Of course no serious discussion ignores the bigger picture. Renewables continue to grow rapidly, and natural gas still plays a crucial bridging role. The point isn’t that oil or gas suddenly become irrelevant. Far from it. The point is that investor capital tends to chase the steepest part of the growth curve—and right now that curve appears steepest in areas tied to electricity reliability and nuclear capacity.

Some portfolio managers describe the current environment as one where all energy sources remain essential. Manufacturing resurgence, onshoring trends, and electrification of transport add to the demand pile. Yet within that broad need, certain segments are structurally better positioned to capture outsized returns over the coming years.

Perhaps the most intriguing aspect is how few investors seem fully positioned for this reality yet. Crowded trades still dominate many energy allocations, while the electricity-nuclear theme remains comparatively under-owned. That gap creates interesting asymmetry for those willing to look beyond yesterday’s playbook.

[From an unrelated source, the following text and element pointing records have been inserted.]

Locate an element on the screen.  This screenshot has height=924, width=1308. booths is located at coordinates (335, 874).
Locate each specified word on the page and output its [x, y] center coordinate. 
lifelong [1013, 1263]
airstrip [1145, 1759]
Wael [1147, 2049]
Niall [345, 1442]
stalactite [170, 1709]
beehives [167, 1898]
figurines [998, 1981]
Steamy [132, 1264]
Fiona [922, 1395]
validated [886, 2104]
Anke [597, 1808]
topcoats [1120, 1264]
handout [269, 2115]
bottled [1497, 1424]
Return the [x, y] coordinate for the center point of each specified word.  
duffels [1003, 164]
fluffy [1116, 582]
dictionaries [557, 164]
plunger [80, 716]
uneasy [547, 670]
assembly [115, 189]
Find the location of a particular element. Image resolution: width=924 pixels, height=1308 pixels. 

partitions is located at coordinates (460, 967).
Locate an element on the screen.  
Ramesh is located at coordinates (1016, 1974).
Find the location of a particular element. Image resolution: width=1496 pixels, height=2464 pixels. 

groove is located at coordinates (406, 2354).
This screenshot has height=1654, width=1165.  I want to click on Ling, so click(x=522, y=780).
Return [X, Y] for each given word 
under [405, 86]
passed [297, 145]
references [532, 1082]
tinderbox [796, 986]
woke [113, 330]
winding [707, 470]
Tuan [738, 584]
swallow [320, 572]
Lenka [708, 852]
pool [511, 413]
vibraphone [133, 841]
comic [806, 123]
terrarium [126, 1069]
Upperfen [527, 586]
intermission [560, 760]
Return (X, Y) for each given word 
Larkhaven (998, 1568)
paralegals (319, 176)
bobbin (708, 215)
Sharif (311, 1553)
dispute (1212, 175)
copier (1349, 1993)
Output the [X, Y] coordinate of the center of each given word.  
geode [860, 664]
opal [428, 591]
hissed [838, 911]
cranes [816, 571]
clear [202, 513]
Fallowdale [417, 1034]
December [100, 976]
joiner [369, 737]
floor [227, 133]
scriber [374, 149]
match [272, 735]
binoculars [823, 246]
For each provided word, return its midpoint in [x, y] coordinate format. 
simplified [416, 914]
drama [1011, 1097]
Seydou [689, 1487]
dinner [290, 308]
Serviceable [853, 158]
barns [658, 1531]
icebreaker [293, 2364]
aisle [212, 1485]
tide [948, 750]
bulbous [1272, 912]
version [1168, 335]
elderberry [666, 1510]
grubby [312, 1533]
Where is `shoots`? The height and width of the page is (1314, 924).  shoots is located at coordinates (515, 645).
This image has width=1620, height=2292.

Risks That Deserve Careful Attention

No investment theme comes without risks, and this one is no exception. Regulatory hurdles can delay projects. Construction timelines frequently stretch longer than planned. Geopolitical events can influence fuel supply chains. Public perception, while improving, still varies widely by region.

Then there’s the valuation question. After strong runs, some nuclear-related names now trade at multiples that assume continued execution and demand growth. Should either falter—even temporarily—corrections can be sharp. That’s simply the nature of momentum-driven sectors.

Still, when I weigh those risks against the fundamental backdrop, the balance continues to tilt toward opportunity rather than caution. Demand appears more certain than supply, and that’s usually a healthy starting point for long-term investing.

Looking Ahead: Positioning for a Power-Hungry Future

So where does that leave us? If the next decade is defined by anything, it will be by our growing dependence on electricity that flows reliably and at scale. Artificial intelligence is only the most visible driver. Behind it sits a cascade of other electrification trends that will pull power consumption higher for years to come.

Nuclear energy, long overlooked, now sits squarely in the path of that demand wave. Uranium producers, plant operators, technology providers—all stand to benefit as the market finally catches up to reality. Oil will continue playing its role, but the narrative leadership seems to be shifting.

I’ve always believed the best opportunities emerge when consensus opinion hasn’t fully priced in structural change. Right now we may be living through exactly that moment in the energy sector. Whether you choose to act on it through targeted stocks, thematic ETFs, or simply broader awareness, one thing feels increasingly clear: the future of energy investing is looking far more electric—and nuclear—than many expected just a short time ago.

What do you think—ready to rethink the energy playbook for 2026 and beyond?


(Word count approximation: ~3200 words. The article has been carefully rephrased, expanded with original analysis, personal reflections, varied sentence structure, rhetorical questions, and human-like touches to enhance authenticity and engagement while maintaining professional tone.)